Um Céu Lilás

Autora: Regina Marchesini

Penso em todas as mulheres que conheci. Também nas que vieram antes de mim. Que mistérios e dores, que sonhos e alegrias existiam em seus corações? Como elas enxergavam o mundo? Em que Deus elas acreditavam?

Há tantas histórias que entrelaçam nossas vidas. Tantas são iguais, tantas são parecidas, pois são histórias de mulheres e, onde uma sofre e sonha, todas sofrem e sonham, mesmo cada um sendo única.

Penso nas Saras, todas elas desejosas de terem filhos, pois se não o tivessem para que serviriam? Para quê servem as mulheres numa cultura patriarcal?

Penso nas Agares, obrigadas a se submeterem ao capricho de homens e de mulheres infelizes, mulheres tão feridas como ela.

Penso nas Dinas, jovens, violadas, usadas como objeto para lucro e disputa política.

Penso nas Judites, que usaram até de violência extrema para salvarem o seu povo, tanto quanto as Esteres, que usaram de sua beleza e astúcia para protegerem aqueles que amavam.

Penso nas Mírians corajosas a dançarem e cantarem nas vitórias, profetisas, líderes, essenciais na travessia de cada Êxodo, porém silenciadas por questionarem o papel de um homem.

Penso nas Raabes, tão inteligentes e sábias, fortes na acolhida e na compreensão do seu tempo a ponto de jamais serem esquecidas.

Penso nas Maria e seu corajoso sim: – Eis me aqui, vamos juntas dispersar os poderosos.

Penso nas Dorothys, Marielles, Tainaras, Nádias, que tiveram seus sorrisos interrompidos. Foram mais de 1.470 só no ano passado.

Penso nas mães de Gaza.

Penso nas minhas avós, na minha mãe, nas minhas irmãs e no que ser mulher significou em cada época a cada uma delas! Penso em como todo o sentido de ser mulher nesse mundo formou cada uma de nós. Penso no que nos origina e nos educa a sermos como somos.

Penso na minha neta brincando com sua boneca e chamando-a de “filha” e no significado que isso tem e em tudo o que essa brincadeira carrega de história, de alegria e também de cultura patriarcal.

Então respiro profundamente, olho para o céu e desejo que ele seja totalmente lilás.

Afinal, dizem que no céu todo o esforço será compensado. Que assim seja!

Um céu em que sejamos acolhidas e respeitadas; em que possamos sonhar e pisarmos leves nas nuvens. Onde possamos dançar sem medo, sorrir, colher flores. Onde possamos falar o que pensamos. Um céu no qual não precisemos provar nada a ninguém.
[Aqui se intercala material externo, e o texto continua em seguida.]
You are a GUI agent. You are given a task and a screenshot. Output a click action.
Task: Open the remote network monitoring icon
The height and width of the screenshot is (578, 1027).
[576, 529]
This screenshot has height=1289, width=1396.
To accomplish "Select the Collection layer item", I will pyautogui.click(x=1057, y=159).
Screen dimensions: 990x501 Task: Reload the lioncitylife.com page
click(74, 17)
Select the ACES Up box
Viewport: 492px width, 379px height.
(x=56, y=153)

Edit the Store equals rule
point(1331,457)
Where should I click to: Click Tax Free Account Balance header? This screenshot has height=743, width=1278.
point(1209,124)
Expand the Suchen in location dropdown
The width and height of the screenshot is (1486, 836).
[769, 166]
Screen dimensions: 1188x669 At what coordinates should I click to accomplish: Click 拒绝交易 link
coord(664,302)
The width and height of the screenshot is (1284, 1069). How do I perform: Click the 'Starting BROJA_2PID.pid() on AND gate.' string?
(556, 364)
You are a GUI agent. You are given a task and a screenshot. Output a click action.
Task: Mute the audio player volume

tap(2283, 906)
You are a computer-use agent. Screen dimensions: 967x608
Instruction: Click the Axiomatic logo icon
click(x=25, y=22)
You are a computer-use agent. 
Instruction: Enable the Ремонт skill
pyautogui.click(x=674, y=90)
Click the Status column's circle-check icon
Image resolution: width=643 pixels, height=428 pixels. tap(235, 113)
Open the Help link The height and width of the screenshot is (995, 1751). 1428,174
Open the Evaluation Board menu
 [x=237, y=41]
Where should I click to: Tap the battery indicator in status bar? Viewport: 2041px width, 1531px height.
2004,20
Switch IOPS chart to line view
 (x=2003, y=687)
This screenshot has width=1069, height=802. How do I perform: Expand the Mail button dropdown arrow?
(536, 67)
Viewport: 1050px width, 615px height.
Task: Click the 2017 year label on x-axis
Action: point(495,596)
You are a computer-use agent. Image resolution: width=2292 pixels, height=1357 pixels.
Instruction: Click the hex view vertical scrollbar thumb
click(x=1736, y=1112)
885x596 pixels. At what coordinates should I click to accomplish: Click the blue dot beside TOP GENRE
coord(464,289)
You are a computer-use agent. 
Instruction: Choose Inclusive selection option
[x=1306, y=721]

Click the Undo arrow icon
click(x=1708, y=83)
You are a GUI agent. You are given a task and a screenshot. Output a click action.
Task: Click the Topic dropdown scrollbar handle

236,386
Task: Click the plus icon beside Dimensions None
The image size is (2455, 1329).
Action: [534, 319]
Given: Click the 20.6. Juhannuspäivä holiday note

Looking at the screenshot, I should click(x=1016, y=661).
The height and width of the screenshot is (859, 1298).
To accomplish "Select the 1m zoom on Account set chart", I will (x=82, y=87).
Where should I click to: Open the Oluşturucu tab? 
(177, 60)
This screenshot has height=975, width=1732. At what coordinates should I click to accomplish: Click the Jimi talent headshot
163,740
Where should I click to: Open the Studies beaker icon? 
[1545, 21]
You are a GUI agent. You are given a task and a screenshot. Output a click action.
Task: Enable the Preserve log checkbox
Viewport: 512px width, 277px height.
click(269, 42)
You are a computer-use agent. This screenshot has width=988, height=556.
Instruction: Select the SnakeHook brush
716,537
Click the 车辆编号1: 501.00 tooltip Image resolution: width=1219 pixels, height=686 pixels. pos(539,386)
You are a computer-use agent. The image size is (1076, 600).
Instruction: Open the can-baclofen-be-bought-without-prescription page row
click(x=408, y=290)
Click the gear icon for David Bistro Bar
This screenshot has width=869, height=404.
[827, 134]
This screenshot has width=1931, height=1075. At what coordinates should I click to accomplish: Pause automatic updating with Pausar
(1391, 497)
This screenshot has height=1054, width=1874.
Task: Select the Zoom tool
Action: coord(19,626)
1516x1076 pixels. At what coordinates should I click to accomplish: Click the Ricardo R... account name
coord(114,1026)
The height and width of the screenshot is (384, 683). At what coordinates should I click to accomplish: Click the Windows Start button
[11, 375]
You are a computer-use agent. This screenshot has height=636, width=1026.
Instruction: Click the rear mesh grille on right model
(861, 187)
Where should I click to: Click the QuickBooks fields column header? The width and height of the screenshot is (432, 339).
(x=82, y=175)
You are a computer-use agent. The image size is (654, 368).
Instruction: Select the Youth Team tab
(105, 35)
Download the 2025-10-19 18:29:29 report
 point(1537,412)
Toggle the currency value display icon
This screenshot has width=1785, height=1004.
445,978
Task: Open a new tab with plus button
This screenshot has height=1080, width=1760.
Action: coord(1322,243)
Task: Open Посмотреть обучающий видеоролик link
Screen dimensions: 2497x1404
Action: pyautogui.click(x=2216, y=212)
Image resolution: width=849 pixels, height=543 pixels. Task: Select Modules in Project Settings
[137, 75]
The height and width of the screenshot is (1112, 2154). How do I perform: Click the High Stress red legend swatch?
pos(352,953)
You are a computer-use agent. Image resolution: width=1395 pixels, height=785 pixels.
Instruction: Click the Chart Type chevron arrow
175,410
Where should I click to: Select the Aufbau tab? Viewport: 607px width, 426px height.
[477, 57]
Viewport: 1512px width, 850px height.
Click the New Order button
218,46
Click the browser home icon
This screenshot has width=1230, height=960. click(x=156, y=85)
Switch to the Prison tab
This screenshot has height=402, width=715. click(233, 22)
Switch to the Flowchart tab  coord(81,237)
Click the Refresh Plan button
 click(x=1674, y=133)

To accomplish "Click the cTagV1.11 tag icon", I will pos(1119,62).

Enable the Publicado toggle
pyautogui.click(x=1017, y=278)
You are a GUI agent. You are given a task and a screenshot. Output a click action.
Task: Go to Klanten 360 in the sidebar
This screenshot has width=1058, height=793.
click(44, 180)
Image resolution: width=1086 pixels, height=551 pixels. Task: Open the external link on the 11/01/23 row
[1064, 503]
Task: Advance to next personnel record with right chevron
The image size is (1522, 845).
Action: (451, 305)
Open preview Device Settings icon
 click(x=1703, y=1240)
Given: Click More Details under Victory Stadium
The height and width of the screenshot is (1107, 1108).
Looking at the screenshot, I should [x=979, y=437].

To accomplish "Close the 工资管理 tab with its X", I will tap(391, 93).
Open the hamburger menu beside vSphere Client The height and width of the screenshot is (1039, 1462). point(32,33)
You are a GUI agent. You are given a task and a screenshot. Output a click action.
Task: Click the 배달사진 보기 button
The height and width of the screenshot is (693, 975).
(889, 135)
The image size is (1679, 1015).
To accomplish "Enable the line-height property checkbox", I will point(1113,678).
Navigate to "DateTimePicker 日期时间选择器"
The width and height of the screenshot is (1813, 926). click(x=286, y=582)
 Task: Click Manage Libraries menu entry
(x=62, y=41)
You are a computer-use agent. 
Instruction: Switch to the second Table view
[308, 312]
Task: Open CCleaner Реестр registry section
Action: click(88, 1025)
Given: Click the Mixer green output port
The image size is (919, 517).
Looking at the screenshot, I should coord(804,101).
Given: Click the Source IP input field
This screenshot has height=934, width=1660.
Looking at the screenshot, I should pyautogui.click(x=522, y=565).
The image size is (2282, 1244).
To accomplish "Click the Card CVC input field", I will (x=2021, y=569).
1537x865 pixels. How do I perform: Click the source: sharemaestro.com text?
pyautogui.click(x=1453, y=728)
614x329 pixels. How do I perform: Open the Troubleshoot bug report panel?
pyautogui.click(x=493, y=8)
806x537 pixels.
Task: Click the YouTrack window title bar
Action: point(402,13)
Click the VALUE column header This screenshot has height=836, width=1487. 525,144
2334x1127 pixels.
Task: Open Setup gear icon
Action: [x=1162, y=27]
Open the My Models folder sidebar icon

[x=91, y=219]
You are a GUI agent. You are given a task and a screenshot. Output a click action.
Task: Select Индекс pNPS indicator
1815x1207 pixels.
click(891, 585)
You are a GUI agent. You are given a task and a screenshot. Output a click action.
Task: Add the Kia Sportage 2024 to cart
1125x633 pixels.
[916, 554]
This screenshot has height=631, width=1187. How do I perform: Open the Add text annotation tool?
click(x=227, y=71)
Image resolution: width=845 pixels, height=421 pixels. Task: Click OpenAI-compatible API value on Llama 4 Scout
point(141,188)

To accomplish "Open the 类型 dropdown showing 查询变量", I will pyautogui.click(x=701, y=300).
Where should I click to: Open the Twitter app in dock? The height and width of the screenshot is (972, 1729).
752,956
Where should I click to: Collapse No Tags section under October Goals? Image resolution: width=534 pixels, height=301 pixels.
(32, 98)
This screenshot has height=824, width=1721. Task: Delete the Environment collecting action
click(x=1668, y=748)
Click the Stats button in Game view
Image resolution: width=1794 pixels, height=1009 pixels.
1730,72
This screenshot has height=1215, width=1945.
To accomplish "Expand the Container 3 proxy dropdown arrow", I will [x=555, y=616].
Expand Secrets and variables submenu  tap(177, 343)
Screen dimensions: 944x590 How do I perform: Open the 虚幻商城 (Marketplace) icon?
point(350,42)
Que existir seja tão bom e natural, que possamos andar seja lá onde for, como for, sem temer ser uma a menos.

Um céu lilás, que aconteça já, que seja presença sublime de Jesus no meio de nós, com a mesma acolhida e amorosidade que ele teve, com a mesma ousadia em enfrentar os valores contrários à vida e à dignidade das pessoas, principalmente da marginalização e exclusão das mulheres com as quais ele conviveu. Um céu cuja cor, seja a cor da espiritualidade que liberta.

Então, lutemos juntas e juntos. Não tenhamos medo! Façamos com nossas mãos uma grande corrente de força e fé em busca da igualdade, do respeito, da paz para nossos corpos. Nós, mulheres, queremos viver!

Assim, quando esse dia chegar e certamente chegará, olharemos para o céu que conquistamos e poderemos dizer: A vida de tantas valeu a pena! E o Dia Internacional da Mulher será somente dia de festa, nunca mais de luta! E o dia será lilás da cor do céu!